### [Given records]
========================

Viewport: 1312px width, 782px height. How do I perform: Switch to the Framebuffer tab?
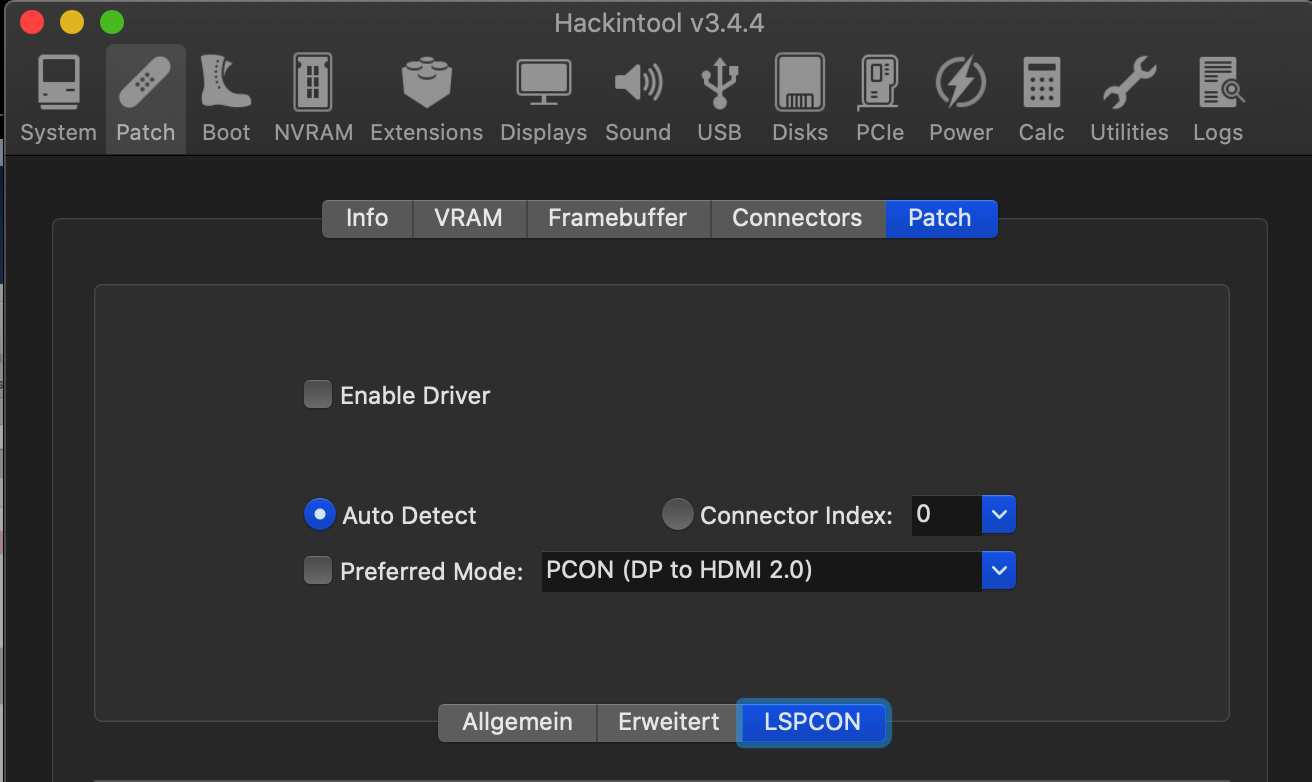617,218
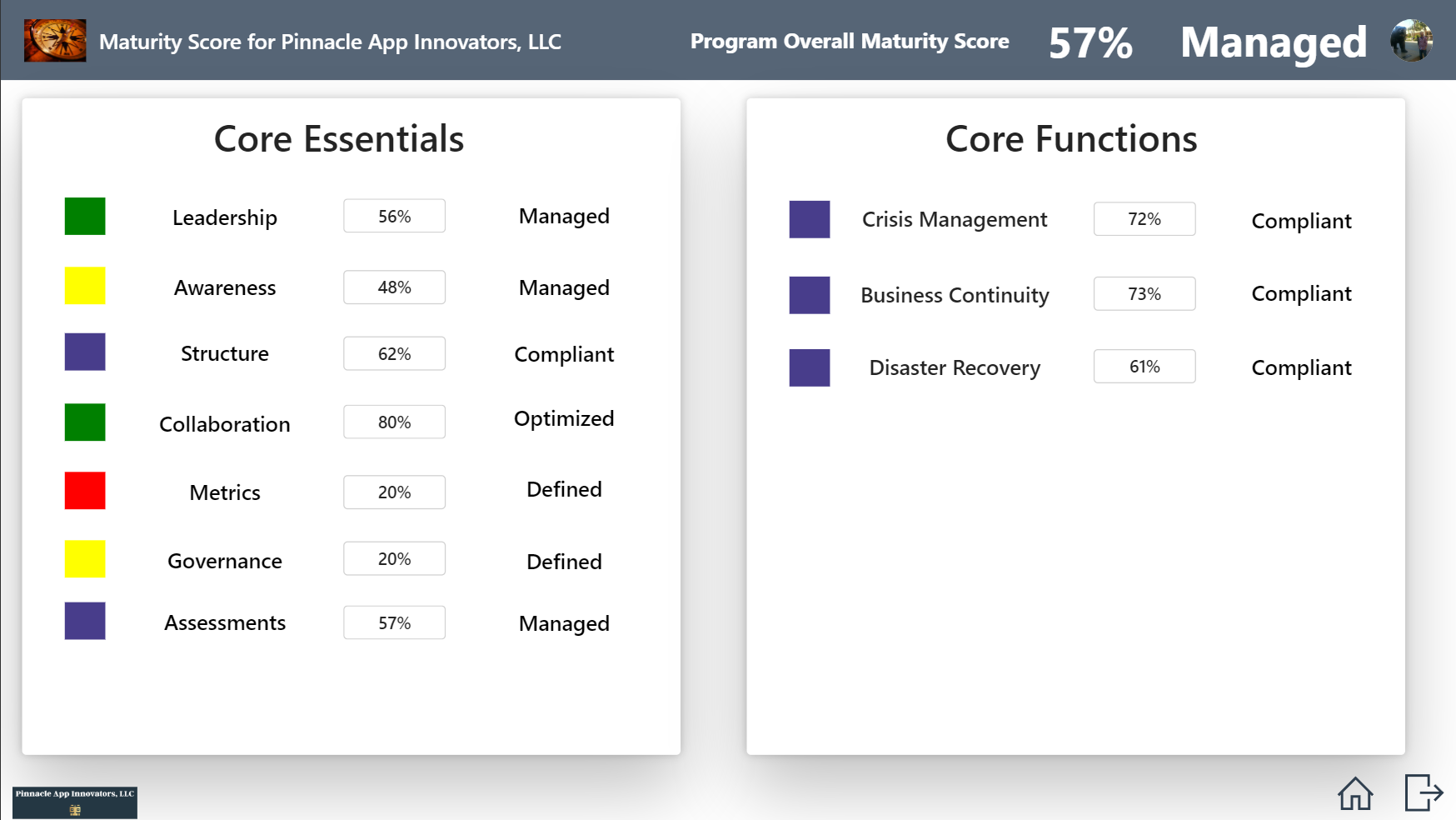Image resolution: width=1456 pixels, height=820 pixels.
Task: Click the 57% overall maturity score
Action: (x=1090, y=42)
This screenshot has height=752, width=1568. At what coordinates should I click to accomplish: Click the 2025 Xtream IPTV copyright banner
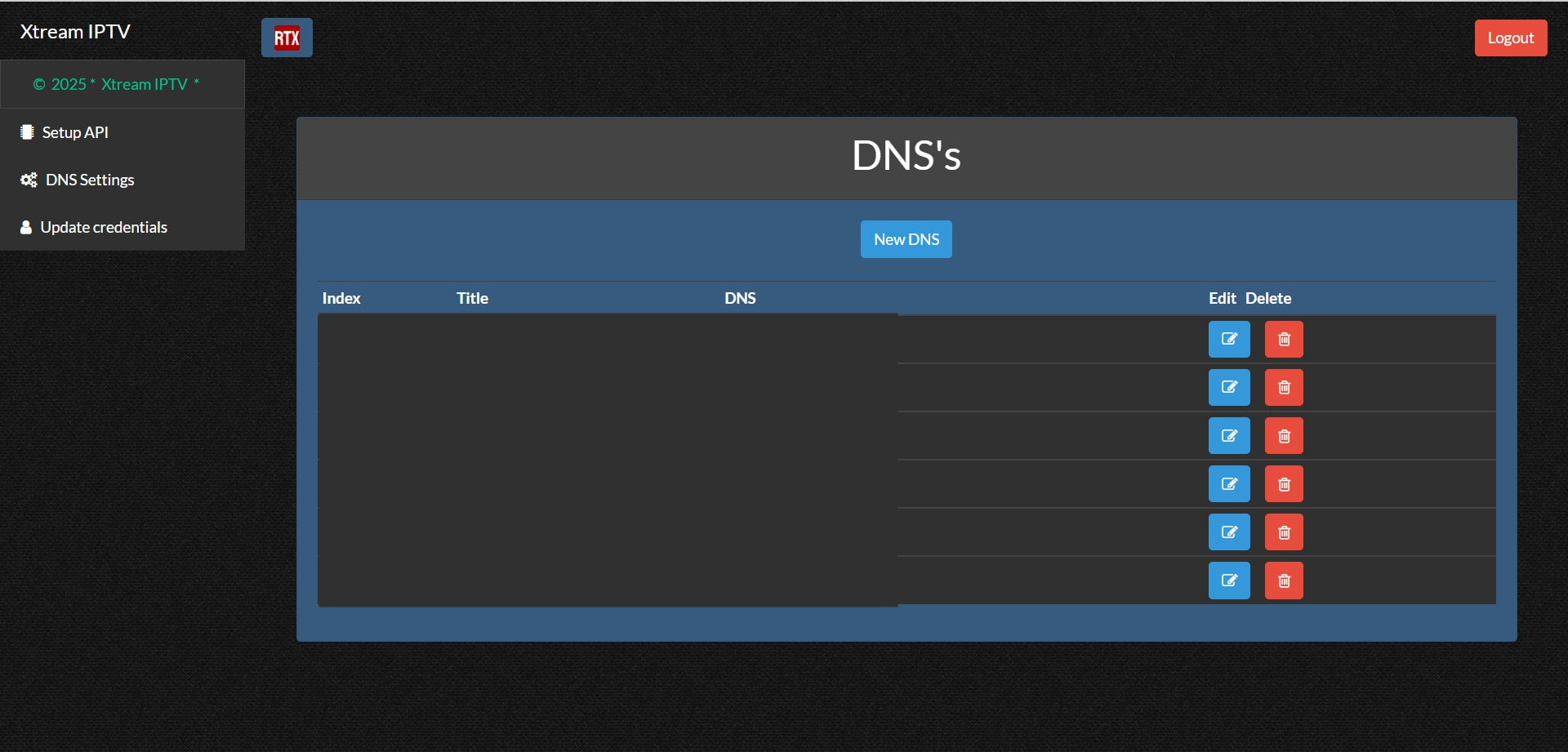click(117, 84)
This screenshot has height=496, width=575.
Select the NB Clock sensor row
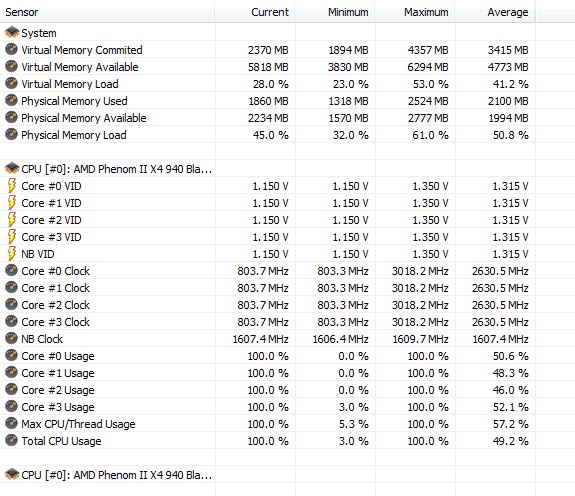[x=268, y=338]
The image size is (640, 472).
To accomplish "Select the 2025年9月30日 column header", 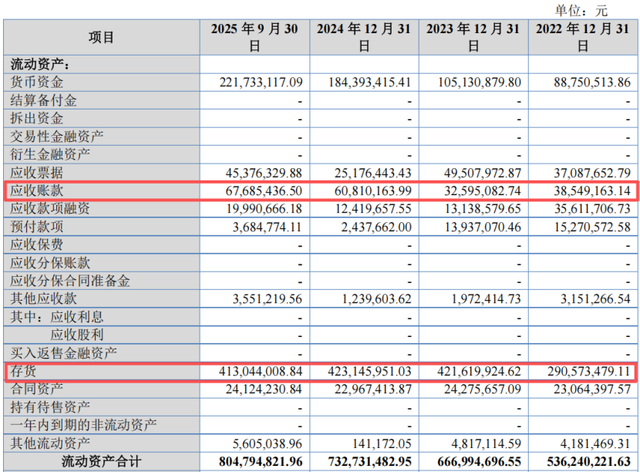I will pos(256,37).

========================

### [Instructions for the task]
Only an exact copy is needed: the lines from the opening of the listing through the line with "The image size is (640, 472).", both included, minus the pictures.

### [Expected answer]
Viewport: 1312px width, 782px height. How do I perform: Switch to the Framebuffer tab?
617,218
Image resolution: width=1456 pixels, height=820 pixels.
Task: Click the 57% overall maturity score
Action: (x=1090, y=42)
This screenshot has height=752, width=1568. At what coordinates should I click to accomplish: Click the 2025 Xtream IPTV copyright banner
click(117, 84)
This screenshot has height=496, width=575.
Select the NB Clock sensor row
[x=268, y=338]
The image size is (640, 472).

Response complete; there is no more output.